**To do:** Every entry that follows is to be set down exactly, with its pictures omitted.

**Dataset excerpts:**
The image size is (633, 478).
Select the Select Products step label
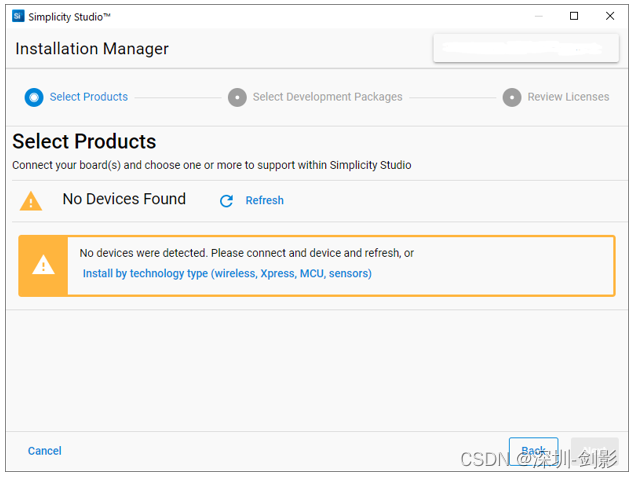pyautogui.click(x=89, y=97)
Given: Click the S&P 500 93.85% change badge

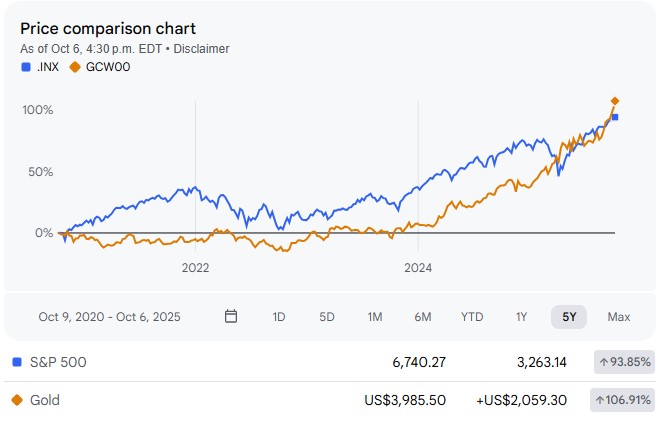Looking at the screenshot, I should (x=622, y=362).
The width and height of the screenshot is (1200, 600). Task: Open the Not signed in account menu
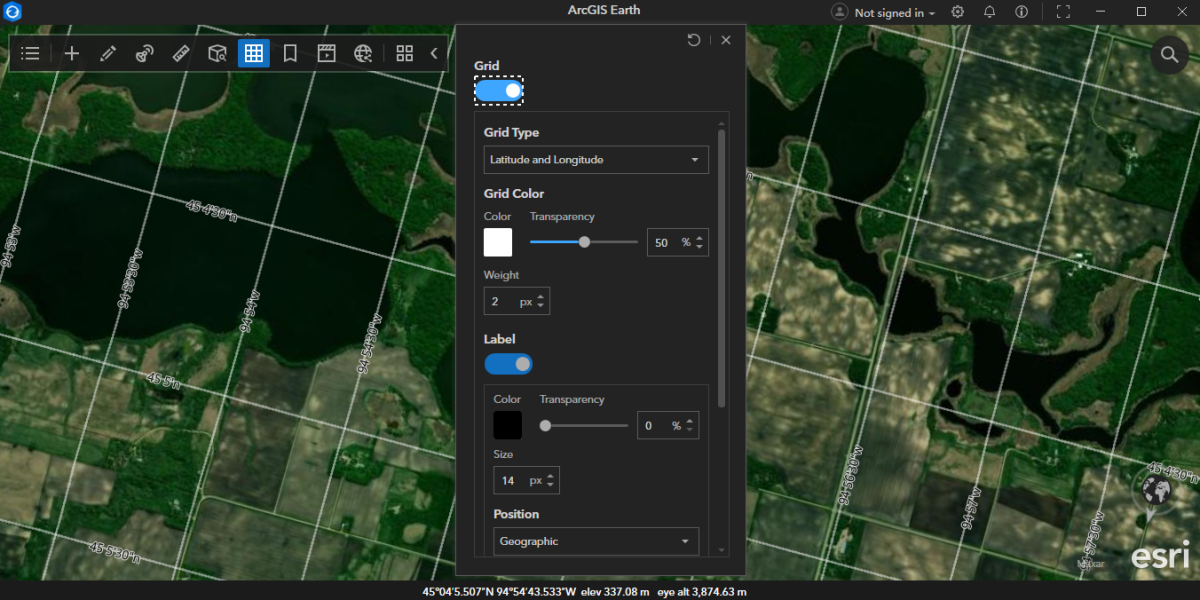[884, 13]
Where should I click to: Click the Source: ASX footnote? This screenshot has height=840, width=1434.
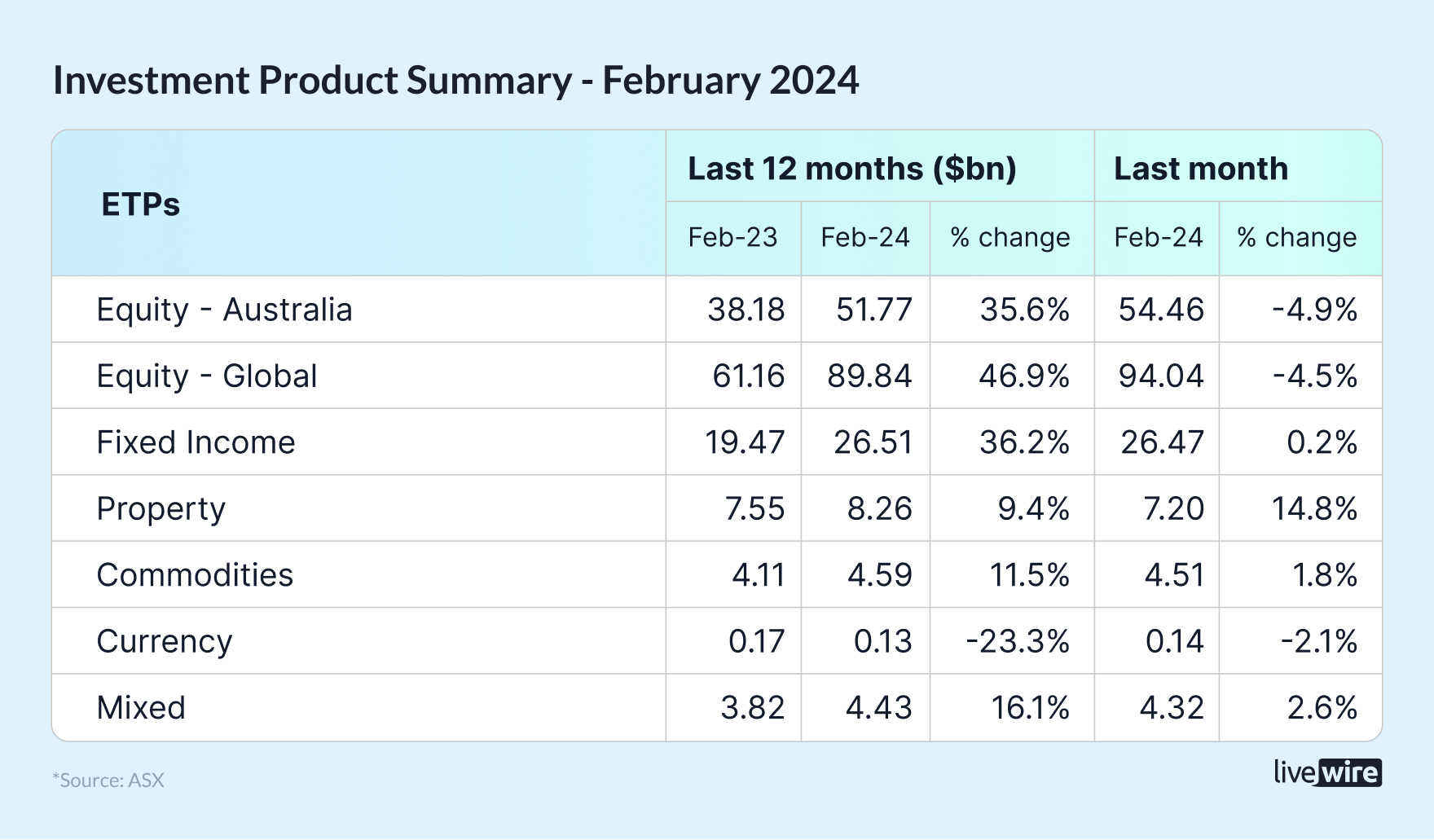click(x=108, y=781)
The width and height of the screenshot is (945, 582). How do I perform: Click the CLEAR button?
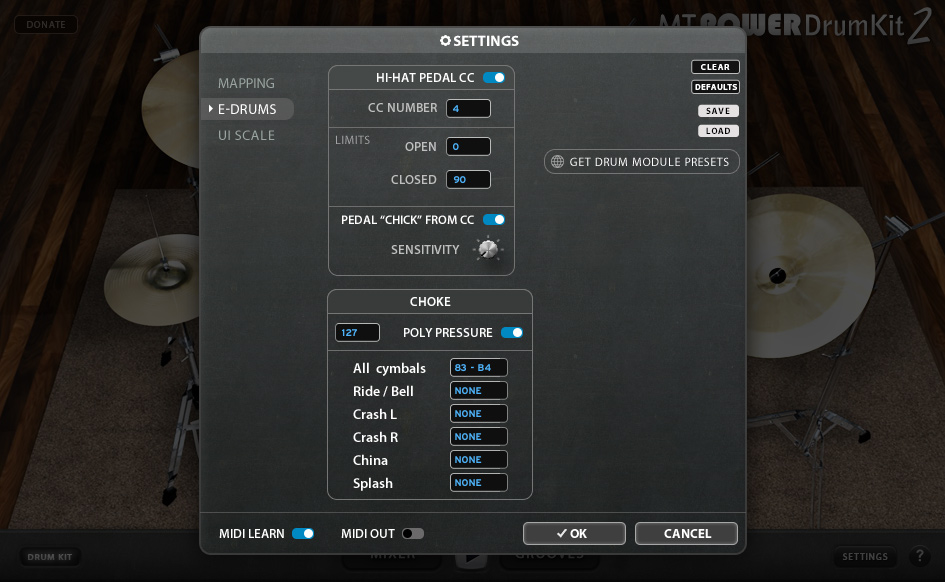tap(715, 67)
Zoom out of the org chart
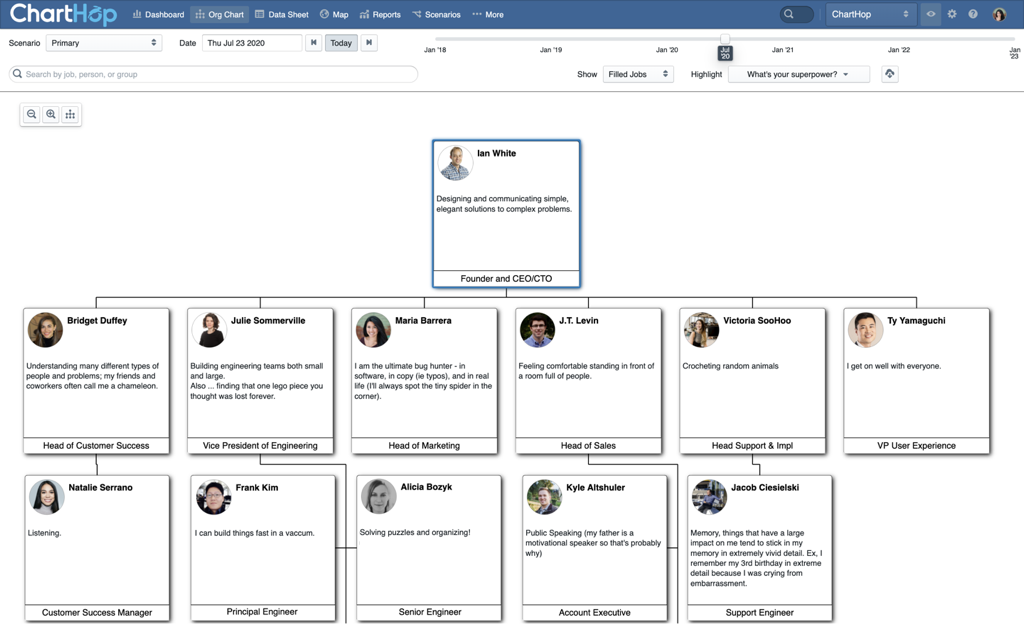Viewport: 1024px width, 640px height. (32, 115)
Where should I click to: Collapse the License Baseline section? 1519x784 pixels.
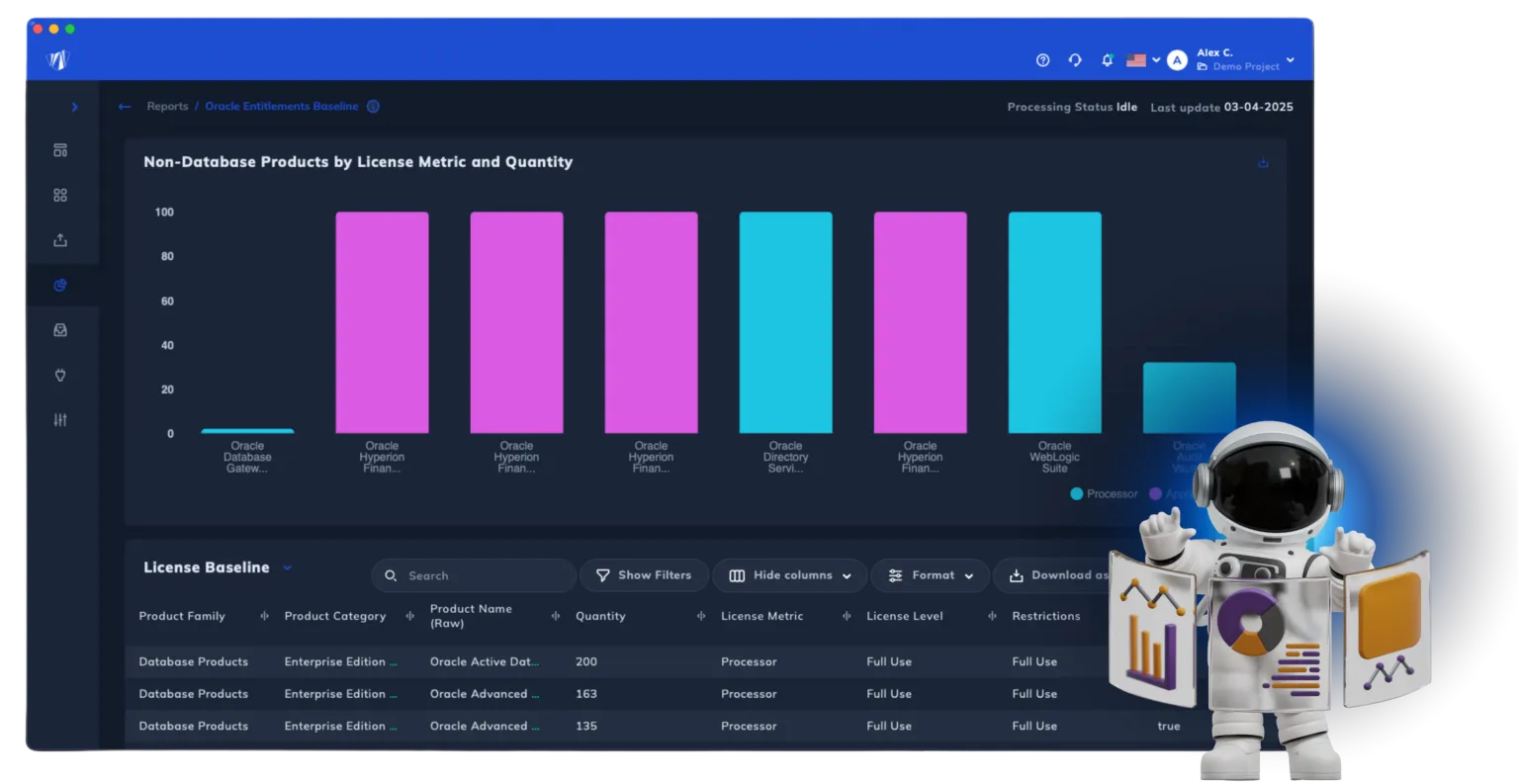287,567
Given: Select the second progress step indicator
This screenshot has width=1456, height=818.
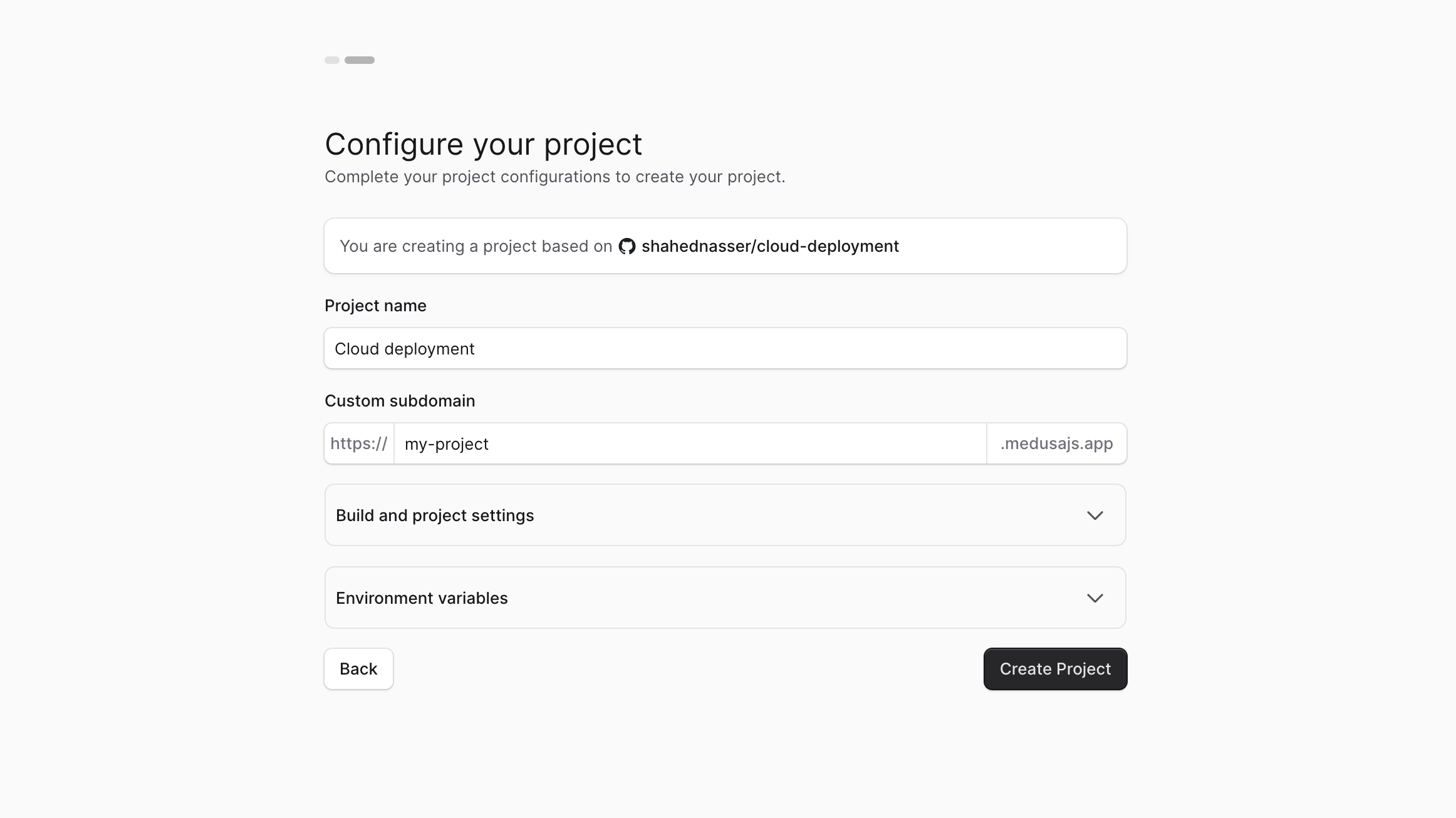Looking at the screenshot, I should [360, 60].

**Exercise answer:**
The image size is (633, 478).
Select the Select Products step label
pyautogui.click(x=89, y=97)
Given: Click the S&P 500 93.85% change badge

Looking at the screenshot, I should (x=622, y=362).
The width and height of the screenshot is (1200, 600). Task: Open the Not signed in account menu
[884, 13]
Where should I click to: Click the Source: ASX footnote? This screenshot has height=840, width=1434.
click(x=108, y=781)
The width and height of the screenshot is (945, 582). How do I perform: Click the CLEAR button?
tap(715, 67)
Zoom out of the org chart
Viewport: 1024px width, 640px height. (32, 115)
Where should I click to: Collapse the License Baseline section? 1519x784 pixels.
287,567
Given: Select the second progress step indicator
This screenshot has width=1456, height=818.
Looking at the screenshot, I should [360, 60].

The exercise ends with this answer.